WHAT THE TASK ASKS:
Copy out the listing with every "screenshot" changed to "capture" and nothing else altered, omitting the pictures.

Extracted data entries
----------

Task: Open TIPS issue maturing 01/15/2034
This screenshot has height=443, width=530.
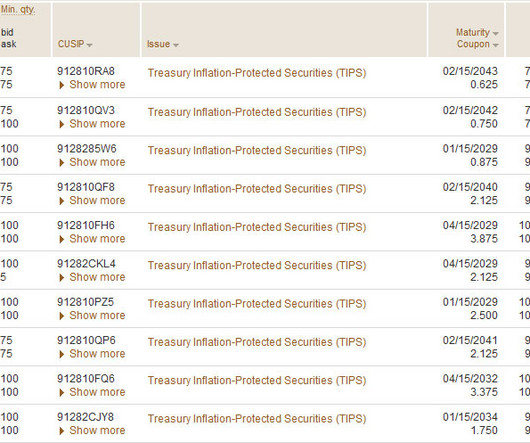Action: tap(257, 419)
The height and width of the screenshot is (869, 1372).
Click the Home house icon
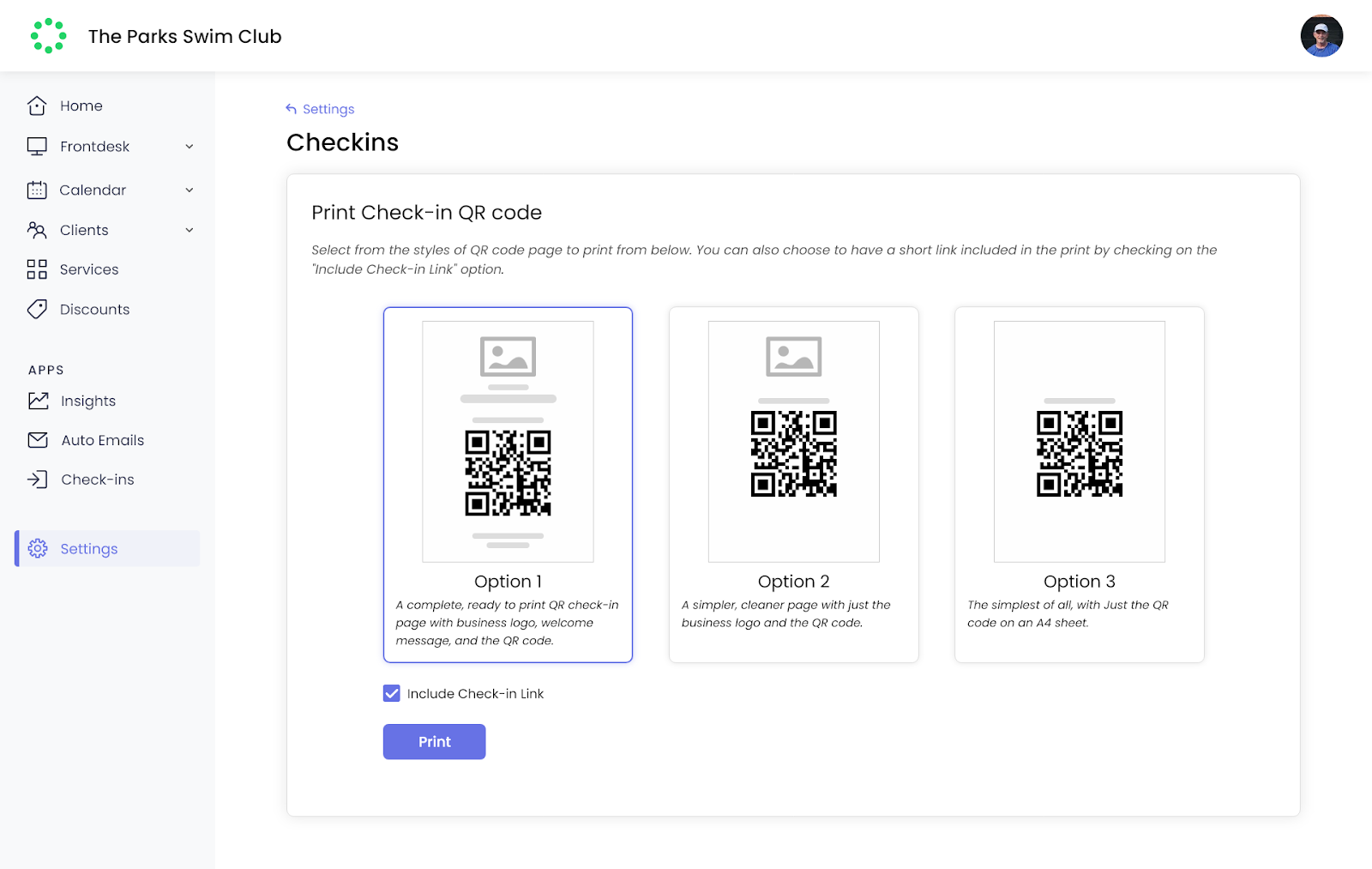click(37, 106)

----------

PROBLEM SOLUTION:
Task: Open TIPS issue maturing 01/15/2034
This capture has height=443, width=530.
Action: tap(257, 419)
The height and width of the capture is (869, 1372).
Click the Home house icon
click(37, 106)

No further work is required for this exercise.